🤖 AI Summary
This work addresses the challenge of aligning deterministic one-step generative models through preference fine-tuning, particularly when policy likelihoods, denoising trajectories, or differentiable reward gradients are unavailable. The authors propose DrPO, the first online preference optimization method for one-step models that operates without requiring reward gradients. DrPO performs online sampling of candidate images, ranks them according to a target reward, and synthesizes update directions in feature space using high- and low-scoring samples—bypassing backpropagation entirely. Its core innovations include a non-parametric dipole preference field, reference drift estimation, and a ranking-based sample selection strategy.

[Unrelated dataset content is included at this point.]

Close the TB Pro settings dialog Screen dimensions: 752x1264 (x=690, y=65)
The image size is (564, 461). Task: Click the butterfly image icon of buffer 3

Experiments demonstrate that DrPO significantly improves alignment with benchmarks such as HPSv3 on SD-Turbo and SDXL-Turbo while reducing training compute by 3.51×, and further validate the potential of synthetic sample gradients in offline settings.
📝 Abstract
One-step text-to-image generators are attractive for deployment because they generate an image with a single forward pass, but preference finetuning them remains difficult: standard alignment methods often rely on policy likelihoods, denoising trajectories, differentiable reward gradients, or test-time optimization. We propose Drifting Preference Optimization (DrPO), an online preference-finetuning method for deterministic one-step generators. For each prompt, DrPO samples candidates from the current generator, ranks them with a target reward, and uses high- and low-scoring samples to synthesize a feature-space update direction. The update is a non-parametric dipole preference field plus a reference drift estimated from the frozen base generator, and is optimized through a detached feature-space regression target. The target reward is used only for ranking, so DrPO can train with large, black-box, or non-differentiable rewards while inference remains a single generator call. We evaluate DrPO on SD-Turbo and SDXL-Turbo with multiple target rewards and benchmarks, including HPSv3 and GenEval. DrPO improves alignment over reward-gradient-free one-step preference baselines and reduces HPSv3 training computation by $3.51\times$ under the matched effective-batch setting by removing reward-model backpropagation. Initial offline experiments suggest that sample-based gradient synthesis can also be used beyond online reward ranking.